#### [What to produce]
All entries must come back exactly as given, with no pictures in the copy.

#### [Pixel coordinate grounding data]
..........
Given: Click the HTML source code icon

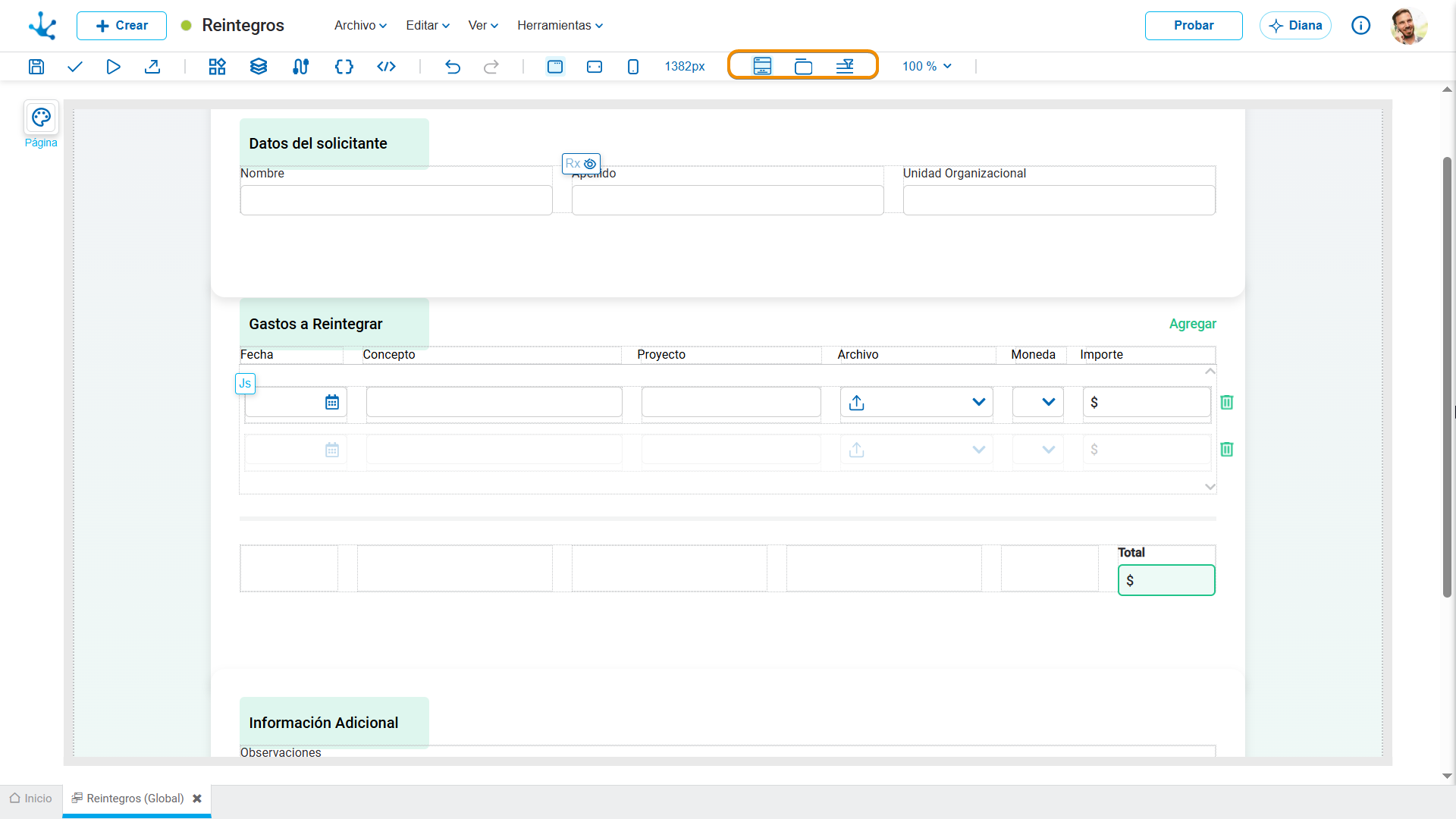Looking at the screenshot, I should pyautogui.click(x=386, y=67).
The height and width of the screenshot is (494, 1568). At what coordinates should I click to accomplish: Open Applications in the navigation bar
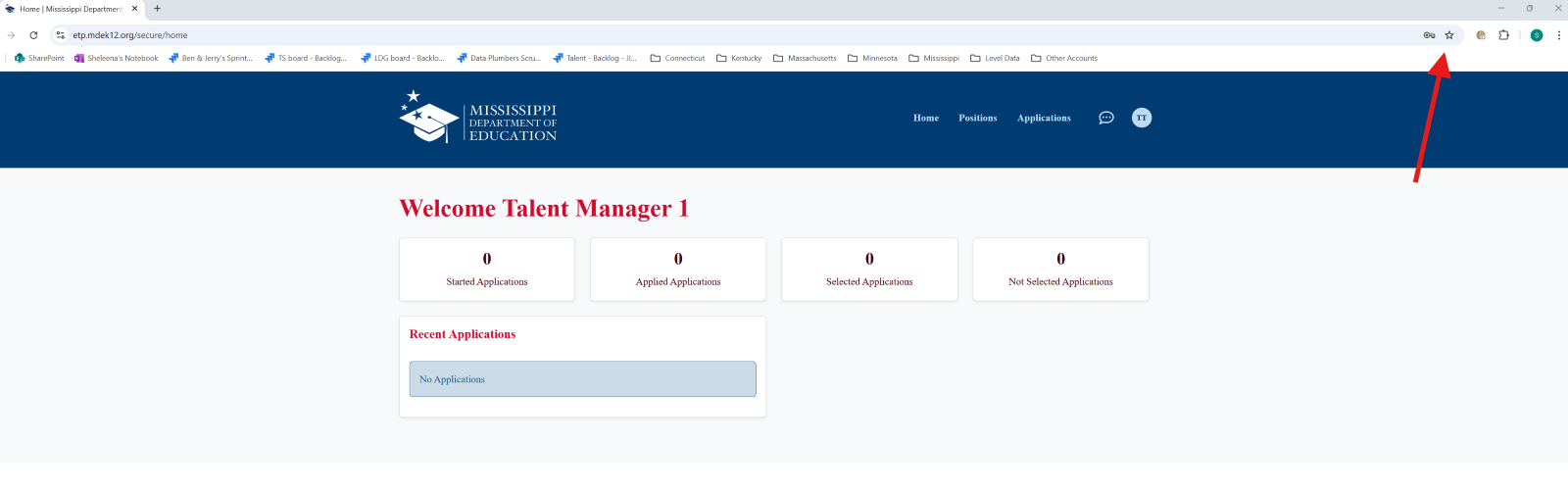point(1044,118)
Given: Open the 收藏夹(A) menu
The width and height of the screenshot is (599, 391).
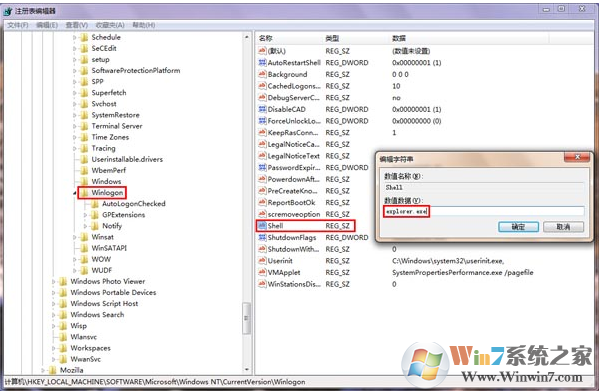Looking at the screenshot, I should pos(110,25).
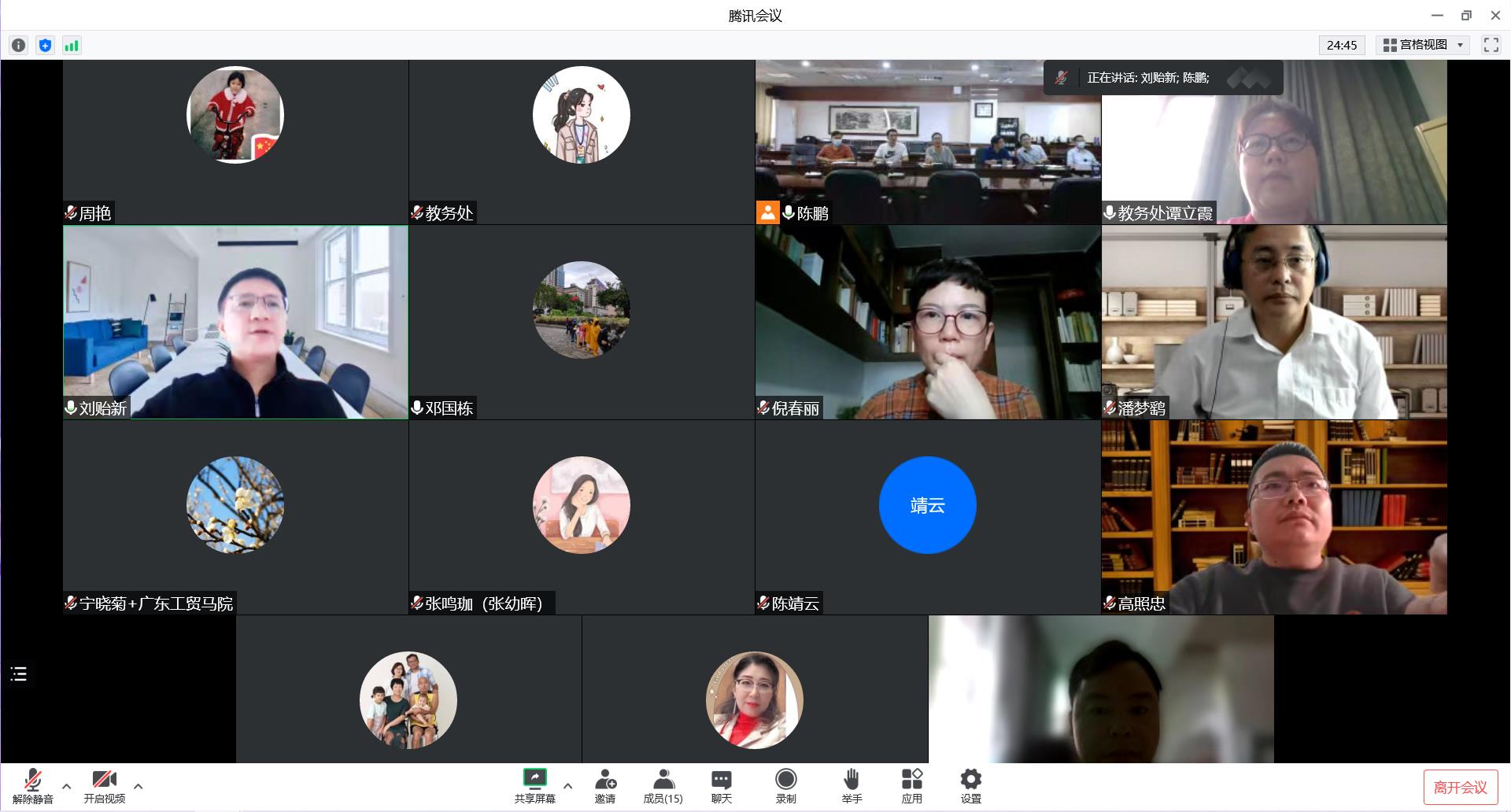Open the 邀请 invite icon

click(x=605, y=786)
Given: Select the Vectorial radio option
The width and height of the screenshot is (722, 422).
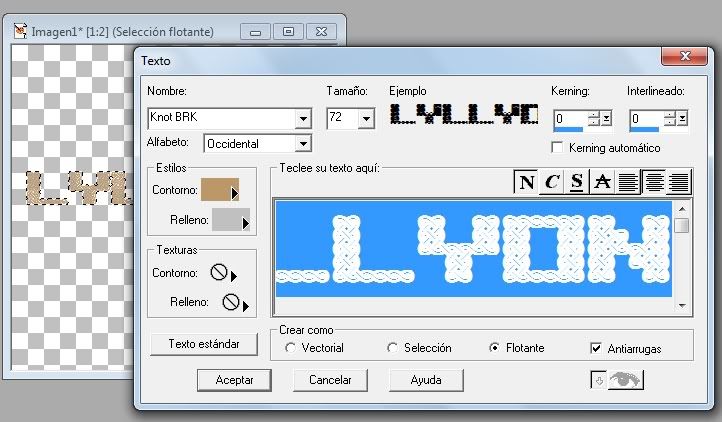Looking at the screenshot, I should [x=291, y=348].
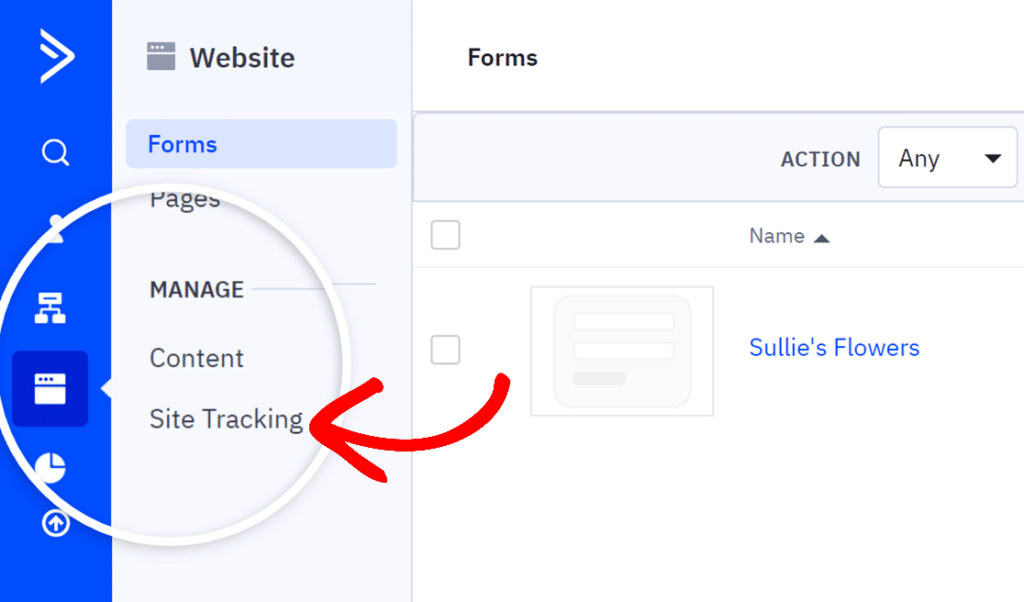Go to Content under MANAGE
Image resolution: width=1024 pixels, height=602 pixels.
(196, 358)
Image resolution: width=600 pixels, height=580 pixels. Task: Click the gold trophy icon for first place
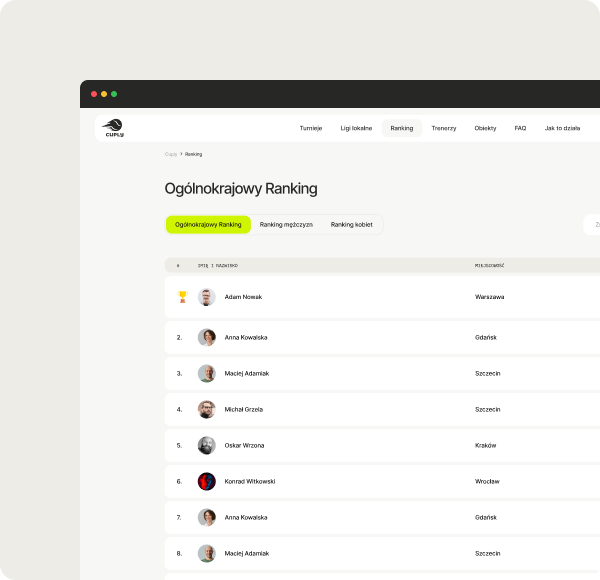coord(182,297)
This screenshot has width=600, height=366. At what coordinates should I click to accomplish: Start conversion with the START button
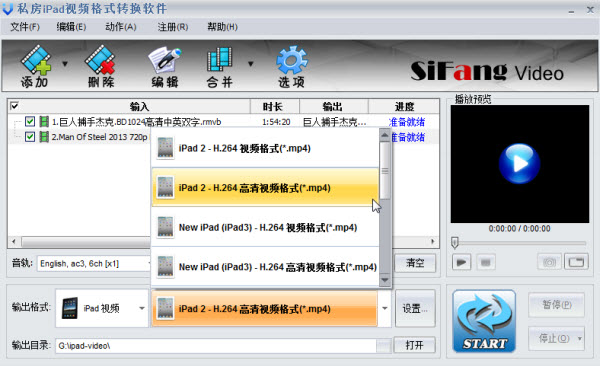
..........
#### [Your solution]
Given: Click the HTML source code icon

Looking at the screenshot, I should pyautogui.click(x=386, y=67).
The height and width of the screenshot is (494, 1568). At what coordinates should I click to accomplish: Open Applications in the navigation bar
point(1044,118)
Given: Open the 收藏夹(A) menu
The width and height of the screenshot is (599, 391).
Looking at the screenshot, I should pos(110,25).
Open the 邀请 invite icon

click(x=605, y=786)
Given: Select the Vectorial radio option
The width and height of the screenshot is (722, 422).
Looking at the screenshot, I should [x=291, y=348].
Go to Content under MANAGE
Image resolution: width=1024 pixels, height=602 pixels.
(196, 358)
Image resolution: width=600 pixels, height=580 pixels. Task: Click the gold trophy icon for first place
coord(182,297)
This screenshot has width=600, height=366. At what coordinates should I click to accomplish: Start conversion with the START button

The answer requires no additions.